But ever since my failure to teach science at the old charter school, I like to look at what real science classes are teaching. The continuation students are all officially enrolled in different classes (some called "Earth Science," others called "Integrated Science"), but today, the regular teacher is having them all follow the same emergency lesson plan.
They are to watch a National Geographic video on "Ocean Drifters" -- various invertebrates who live in the sea -- and answer a few fill-in-the-blank questions based on video quotes. It's possible that I could have shown a video like this to my seventh graders that year for life science. It might also have fit the sixth grade curriculum -- as that was the year of transition from "earth science" (old CA standards) to "integrated science" (new NGSS standards).
Most of the problems occur in first and especially fifth periods. This is probably because the other classes had more mature seniors, while first and fifth are mostly sophomores with a few juniors. In first period, some students refuse to answer the questions. But this is taken to another level in the fifth period class.
Once again there may be a domino effect of bad behavior, so let me start from the top. Sometimes I turn off all the lights when watching videos, but this time I want to leave one set of lights on so that the students can see their papers. But then students complain, saying that there's enough daylight coming in from between the blinds that they can still see their papers.

- **Supplied entries**
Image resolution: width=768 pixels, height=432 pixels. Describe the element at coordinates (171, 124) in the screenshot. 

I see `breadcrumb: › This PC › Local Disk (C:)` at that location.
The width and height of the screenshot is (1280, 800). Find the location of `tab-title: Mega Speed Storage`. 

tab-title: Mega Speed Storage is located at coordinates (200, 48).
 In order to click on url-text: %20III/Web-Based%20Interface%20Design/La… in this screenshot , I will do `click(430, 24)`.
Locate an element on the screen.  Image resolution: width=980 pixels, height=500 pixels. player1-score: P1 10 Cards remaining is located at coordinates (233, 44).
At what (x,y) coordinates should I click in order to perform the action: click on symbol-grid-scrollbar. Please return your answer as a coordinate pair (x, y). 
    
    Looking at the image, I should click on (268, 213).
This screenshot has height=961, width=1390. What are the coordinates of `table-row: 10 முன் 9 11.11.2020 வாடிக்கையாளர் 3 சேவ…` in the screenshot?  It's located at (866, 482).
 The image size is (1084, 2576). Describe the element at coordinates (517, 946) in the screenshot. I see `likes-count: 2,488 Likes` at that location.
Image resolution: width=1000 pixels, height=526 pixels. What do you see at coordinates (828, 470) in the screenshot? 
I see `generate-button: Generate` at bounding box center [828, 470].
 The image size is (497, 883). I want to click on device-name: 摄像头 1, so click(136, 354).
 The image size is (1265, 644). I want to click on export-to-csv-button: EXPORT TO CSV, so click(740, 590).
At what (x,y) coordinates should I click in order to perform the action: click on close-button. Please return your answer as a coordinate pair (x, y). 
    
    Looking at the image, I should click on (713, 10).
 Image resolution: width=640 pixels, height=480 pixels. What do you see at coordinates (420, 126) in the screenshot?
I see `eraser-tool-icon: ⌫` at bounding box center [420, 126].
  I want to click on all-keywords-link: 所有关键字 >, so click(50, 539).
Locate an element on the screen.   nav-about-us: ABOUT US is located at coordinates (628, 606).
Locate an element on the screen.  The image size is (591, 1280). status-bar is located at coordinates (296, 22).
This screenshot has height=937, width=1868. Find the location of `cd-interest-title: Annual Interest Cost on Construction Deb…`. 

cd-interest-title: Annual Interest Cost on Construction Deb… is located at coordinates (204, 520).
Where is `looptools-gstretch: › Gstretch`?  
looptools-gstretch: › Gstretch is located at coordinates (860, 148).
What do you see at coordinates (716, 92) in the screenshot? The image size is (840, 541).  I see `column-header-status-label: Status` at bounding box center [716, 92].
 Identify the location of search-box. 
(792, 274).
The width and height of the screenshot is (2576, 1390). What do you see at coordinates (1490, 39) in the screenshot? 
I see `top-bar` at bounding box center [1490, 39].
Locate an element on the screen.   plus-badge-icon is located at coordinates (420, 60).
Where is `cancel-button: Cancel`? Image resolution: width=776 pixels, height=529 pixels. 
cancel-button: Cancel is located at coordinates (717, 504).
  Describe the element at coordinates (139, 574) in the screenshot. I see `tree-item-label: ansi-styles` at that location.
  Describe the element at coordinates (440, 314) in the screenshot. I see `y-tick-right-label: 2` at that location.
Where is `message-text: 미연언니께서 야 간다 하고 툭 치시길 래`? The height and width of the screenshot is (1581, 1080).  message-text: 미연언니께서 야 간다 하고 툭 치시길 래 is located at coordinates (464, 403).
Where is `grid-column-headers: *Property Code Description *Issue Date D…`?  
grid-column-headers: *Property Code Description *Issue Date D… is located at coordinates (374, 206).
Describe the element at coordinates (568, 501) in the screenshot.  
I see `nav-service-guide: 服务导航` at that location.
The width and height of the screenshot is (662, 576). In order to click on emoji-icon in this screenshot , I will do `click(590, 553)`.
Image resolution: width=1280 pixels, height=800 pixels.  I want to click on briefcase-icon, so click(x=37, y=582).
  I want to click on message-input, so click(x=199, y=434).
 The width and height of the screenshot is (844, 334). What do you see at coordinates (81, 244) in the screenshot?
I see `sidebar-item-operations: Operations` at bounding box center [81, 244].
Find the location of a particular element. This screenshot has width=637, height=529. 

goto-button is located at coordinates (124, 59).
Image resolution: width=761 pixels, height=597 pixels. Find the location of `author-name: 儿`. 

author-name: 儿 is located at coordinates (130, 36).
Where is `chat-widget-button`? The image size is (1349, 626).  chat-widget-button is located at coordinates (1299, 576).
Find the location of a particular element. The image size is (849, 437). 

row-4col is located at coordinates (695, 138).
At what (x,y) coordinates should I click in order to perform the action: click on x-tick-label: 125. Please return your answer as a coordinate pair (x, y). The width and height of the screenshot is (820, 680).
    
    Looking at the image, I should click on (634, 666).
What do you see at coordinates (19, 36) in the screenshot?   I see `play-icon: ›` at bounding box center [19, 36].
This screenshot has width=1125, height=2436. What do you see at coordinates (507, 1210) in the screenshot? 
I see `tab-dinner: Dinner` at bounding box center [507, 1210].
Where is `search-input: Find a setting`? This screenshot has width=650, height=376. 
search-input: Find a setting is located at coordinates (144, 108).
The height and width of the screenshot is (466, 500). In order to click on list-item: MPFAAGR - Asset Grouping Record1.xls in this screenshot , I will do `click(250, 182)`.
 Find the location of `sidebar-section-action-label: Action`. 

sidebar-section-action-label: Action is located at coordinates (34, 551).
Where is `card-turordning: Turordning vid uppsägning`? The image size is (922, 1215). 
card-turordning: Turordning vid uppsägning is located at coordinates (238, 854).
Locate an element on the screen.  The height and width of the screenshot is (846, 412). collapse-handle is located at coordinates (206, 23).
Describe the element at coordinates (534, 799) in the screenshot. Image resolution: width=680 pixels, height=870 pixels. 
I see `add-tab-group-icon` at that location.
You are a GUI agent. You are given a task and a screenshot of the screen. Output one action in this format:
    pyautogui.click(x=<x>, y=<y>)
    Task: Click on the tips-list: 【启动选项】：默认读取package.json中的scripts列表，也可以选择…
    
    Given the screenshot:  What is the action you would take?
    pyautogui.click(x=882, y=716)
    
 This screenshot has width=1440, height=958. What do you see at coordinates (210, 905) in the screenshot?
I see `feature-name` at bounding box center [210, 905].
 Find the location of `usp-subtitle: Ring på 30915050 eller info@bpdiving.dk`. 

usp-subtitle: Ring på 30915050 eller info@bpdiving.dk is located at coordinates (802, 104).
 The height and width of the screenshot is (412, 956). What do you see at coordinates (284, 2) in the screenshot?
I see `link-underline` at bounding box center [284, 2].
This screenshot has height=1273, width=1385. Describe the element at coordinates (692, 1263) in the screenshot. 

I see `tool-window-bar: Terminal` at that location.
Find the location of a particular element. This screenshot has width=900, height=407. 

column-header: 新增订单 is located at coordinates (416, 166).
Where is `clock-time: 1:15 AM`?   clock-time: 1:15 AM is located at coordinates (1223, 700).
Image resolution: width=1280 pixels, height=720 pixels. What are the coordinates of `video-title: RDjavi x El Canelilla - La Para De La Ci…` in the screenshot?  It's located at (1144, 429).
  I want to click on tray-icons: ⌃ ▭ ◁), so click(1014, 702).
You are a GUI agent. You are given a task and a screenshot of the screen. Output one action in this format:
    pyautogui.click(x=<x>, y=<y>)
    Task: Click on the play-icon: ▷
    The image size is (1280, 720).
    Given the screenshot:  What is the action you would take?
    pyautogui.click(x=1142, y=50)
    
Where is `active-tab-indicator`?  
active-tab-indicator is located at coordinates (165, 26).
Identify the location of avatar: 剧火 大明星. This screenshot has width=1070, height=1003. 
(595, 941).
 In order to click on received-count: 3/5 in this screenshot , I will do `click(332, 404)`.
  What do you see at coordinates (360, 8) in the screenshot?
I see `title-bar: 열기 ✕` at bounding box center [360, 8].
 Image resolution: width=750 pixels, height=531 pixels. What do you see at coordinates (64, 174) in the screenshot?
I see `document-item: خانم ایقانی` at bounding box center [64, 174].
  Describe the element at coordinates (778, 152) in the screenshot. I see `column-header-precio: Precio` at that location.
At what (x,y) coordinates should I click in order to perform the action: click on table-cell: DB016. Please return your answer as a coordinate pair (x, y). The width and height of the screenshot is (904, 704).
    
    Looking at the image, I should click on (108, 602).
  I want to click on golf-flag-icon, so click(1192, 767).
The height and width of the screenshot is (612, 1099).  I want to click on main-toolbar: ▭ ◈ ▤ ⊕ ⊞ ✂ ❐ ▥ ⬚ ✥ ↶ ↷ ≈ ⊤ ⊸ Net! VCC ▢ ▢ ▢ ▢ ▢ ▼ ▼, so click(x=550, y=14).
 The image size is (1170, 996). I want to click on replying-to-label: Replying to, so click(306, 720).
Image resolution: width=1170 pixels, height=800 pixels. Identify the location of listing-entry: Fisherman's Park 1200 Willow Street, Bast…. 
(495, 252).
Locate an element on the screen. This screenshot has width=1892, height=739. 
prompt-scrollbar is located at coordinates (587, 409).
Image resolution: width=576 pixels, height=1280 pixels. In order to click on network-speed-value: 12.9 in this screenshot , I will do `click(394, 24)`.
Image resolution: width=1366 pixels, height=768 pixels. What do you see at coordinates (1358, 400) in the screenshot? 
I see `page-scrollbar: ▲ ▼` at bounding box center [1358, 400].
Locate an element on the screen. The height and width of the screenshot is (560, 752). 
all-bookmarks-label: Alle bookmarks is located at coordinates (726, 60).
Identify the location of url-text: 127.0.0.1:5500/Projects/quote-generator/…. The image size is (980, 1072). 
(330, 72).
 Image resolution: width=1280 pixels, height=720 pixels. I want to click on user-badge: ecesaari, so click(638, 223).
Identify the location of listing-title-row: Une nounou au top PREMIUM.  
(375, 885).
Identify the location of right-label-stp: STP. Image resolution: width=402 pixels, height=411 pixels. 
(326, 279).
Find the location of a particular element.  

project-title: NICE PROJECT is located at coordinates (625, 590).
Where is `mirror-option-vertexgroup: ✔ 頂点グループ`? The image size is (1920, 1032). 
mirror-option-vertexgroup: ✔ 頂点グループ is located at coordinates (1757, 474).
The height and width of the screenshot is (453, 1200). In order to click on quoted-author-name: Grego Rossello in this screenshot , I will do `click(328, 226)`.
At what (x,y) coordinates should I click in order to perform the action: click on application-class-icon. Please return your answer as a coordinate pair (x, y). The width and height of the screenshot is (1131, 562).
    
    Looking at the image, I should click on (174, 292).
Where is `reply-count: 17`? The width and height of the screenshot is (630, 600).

- **Written task A**
Repeat the part of the science class passage starting with "But ever since" and going on through "(new NGSS standards).".
- **Written task B**
Please write the next part of the science class passage, carrying on from its final sentence.

- **Response A**
But ever since my failure to teach science at the old charter school, I like to look at what real science classes are teaching. The continuation students are all officially enrolled in different classes (some called "Earth Science," others called "Integrated Science"), but today, the regular teacher is having them all follow the same emergency lesson plan.
They are to watch a National Geographic video on "Ocean Drifters" -- various invertebrates who live in the sea -- and answer a few fill-in-the-blank questions based on video quotes. It's possible that I could have shown a video like this to my seventh graders that year for life science. It might also have fit the sixth grade curriculum -- as that was the year of transition from "earth science" (old CA standards) to "integrated science" (new NGSS standards).

- **Response B**
Meanwhile, this is a 53-minute video for a 55-minute class, so there's very little time for anything else, including attendance. I decide to take one minute at the start of class for passing out papers and one minute at the end for collecting them. I tell the students that I'll take attendance by collecting the worksheets and matching the names on the papers to the names on the roster. Not only does this save time (recall my goal "avoid lengthy warm-ups"), but it also allows me to match student names to student misbehavior. If a student acts out, I don't know his or her name -- but when I collect the papers, I can see whose paper is blank. Most likely, the misbehaving student has a blank paper -- but that student most likely wouldn't turn in the paper at all unless I force him/her to, by telling the students that the papers count as attendance.
As the video begins, some students sit at desks while others sit at lab stations, since there is no real seating chart. In all classes, the students at lab stations are worse-behaved than those at desks -- especially in fifth period. One group at a lab station takes the papers on which they're supposed to be writing notes and crumples them up. Then they pour water on the papers (from the lab station) and throw them at each other as spitballs!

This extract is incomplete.